## Provided text
---

9. Mutual Communication

  1. Unless otherwise specified in the Order or in these GBTC, the Supplier's documents and the Orderer's documents (hereinafter referred to as "Documents") shall be deemed delivered:
    • in the case of delivery by electronic mail to email addresses, upon receipt of a legible form of the Document in electronic mailboxes of the Parties. The Orderer shall deliver electronic mail to the Supplier at the email address of the person authorised by the Supplier in contractual matters set out in the Quotation;
    • in the case of personal delivery of Documents, upon handover of the Document to an authorised person or another person authorised to receive documents on behalf of the Supplier or the Orderer, and the signature of such person on the return receipt or copy of the Document to be delivered, or upon demonstrable refusal to accept the Document by such person;
    • in the case of delivery through a postal company authorised to provide postal services under Act No. 507/2001 Coll. on Postal Services, as amended, upon delivery to the address of the Supplier or the Orderer, and in the case of recorded delivery mail, upon handover of the document to a person authorised to receive the Documents of the Supplier or the Orderer, and the signature of such person on the return receipt.
  2. If the generally binding legal regulations in force in the Slovak Republic or these GBTC require a written form for the performance of any acts of the Supplier or the Orderer, this form is maintained even if these actions are made by electronic means (email message, etc.), with the exception of actions aimed at the expiry of the Order.

10. Circumstances Excluding the Liability of the Supplier

  1. The Supplier shall not be liable for failure to perform its obligations under these GBTC if it proves that the failure was due to extraordinary, unforeseeable or unavoidable events, and that the obstacles or their consequences could not have been foreseen at the time of the conclusion of the Order, and also that the obstacles or their consequences could not have been prevented, avoided or overcome.
  2. The Supplier shall notify the Orderer of the existence of a circumstance excluding liability on the grounds of force majeure which prevents the Supplier from properly fulfilling the obligation without undue delay after becoming aware of it.
  3. Unforeseeable and unavoidable obstacles include, but are not limited to:
    • meteorological conditions or phenomena which could not reasonably have been foreseen taking into account the Supplier's experience;
    • failure to secure or delay in securing material or personnel security which could not reasonably have been foreseen or avoided, or the consequences of which could not have been mitigated.
  4. The effects of the circumstances excluding the Supplier's liability shall cease when the obstacle to which these effects are related ceases to exist.

---

## Entries supplied

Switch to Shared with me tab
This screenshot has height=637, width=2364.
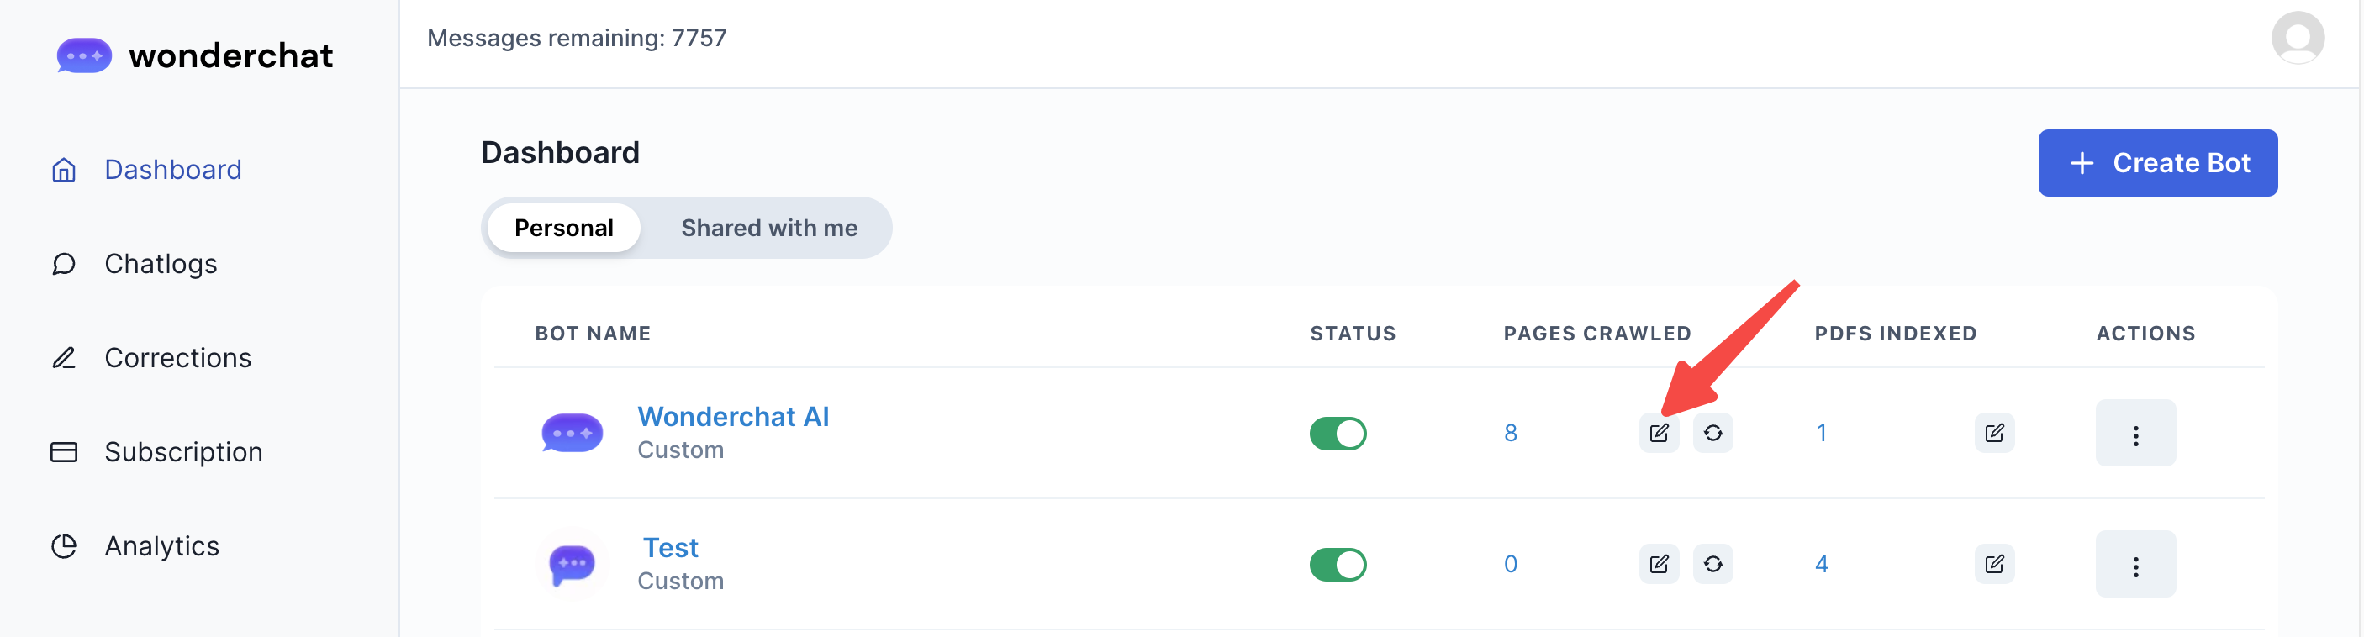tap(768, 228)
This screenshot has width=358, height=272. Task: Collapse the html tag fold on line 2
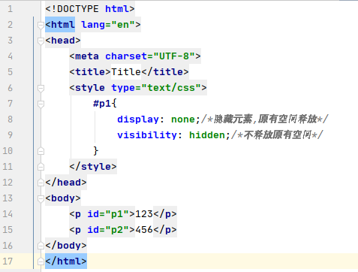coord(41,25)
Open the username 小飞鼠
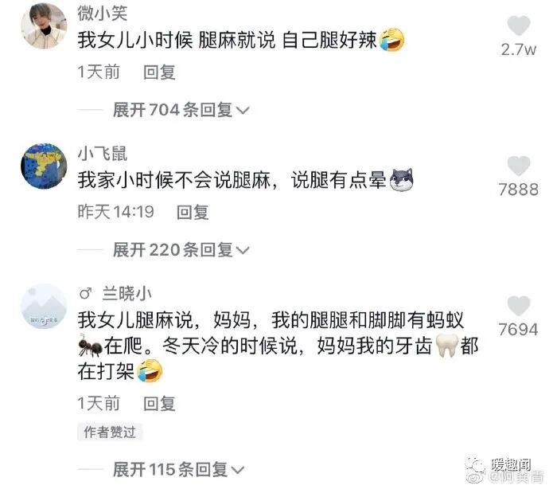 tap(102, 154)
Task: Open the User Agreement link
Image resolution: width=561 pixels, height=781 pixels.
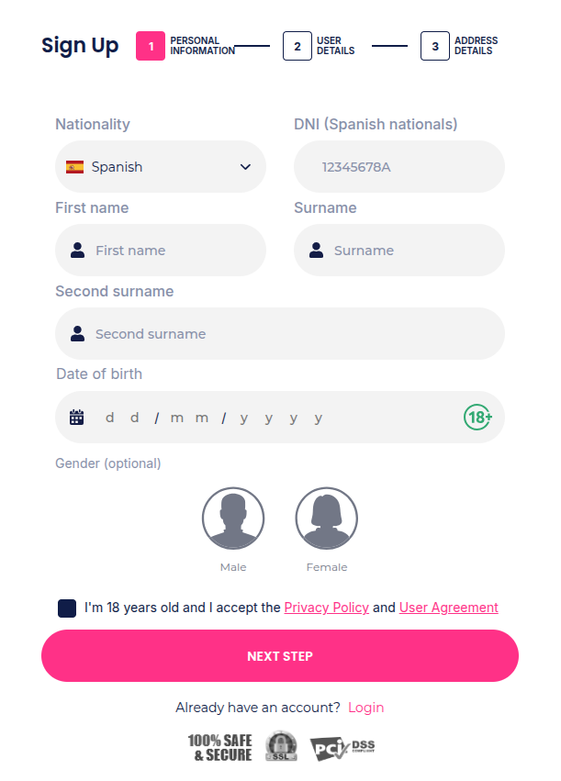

---

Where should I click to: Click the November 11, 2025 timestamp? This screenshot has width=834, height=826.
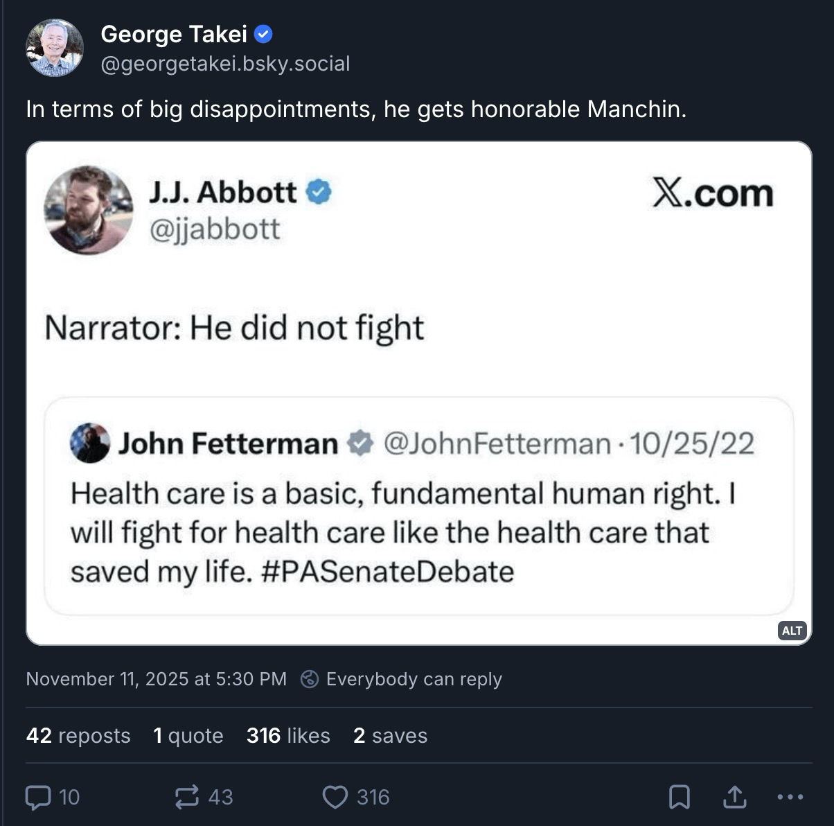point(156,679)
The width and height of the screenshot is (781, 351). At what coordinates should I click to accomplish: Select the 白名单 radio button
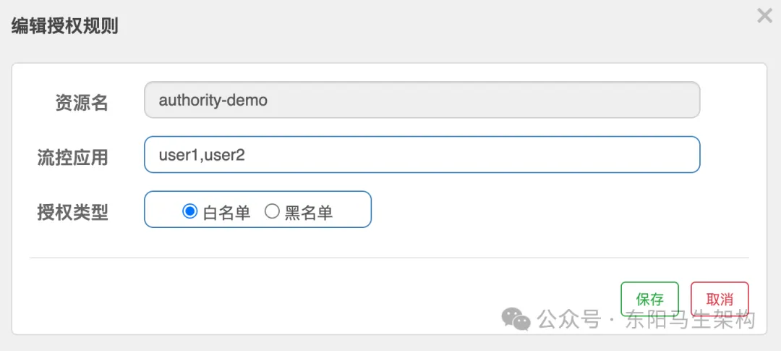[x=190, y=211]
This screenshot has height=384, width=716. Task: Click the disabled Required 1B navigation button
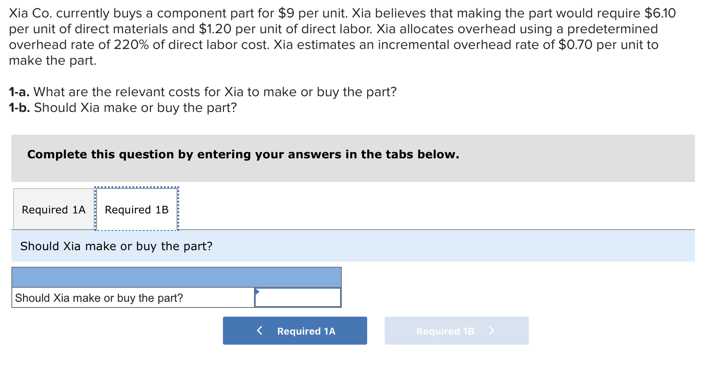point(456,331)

---

## Problem details
Copy word for word the part of the business terms text that begins at the words "2. The Supplier" and stops after the words "aware of it.".

## Solution
2. The Supplier shall notify the Orderer of the existence of a circumstance excluding liability on the grounds of force majeure which prevents the Supplier from properly fulfilling the obligation without undue delay after becoming aware of it.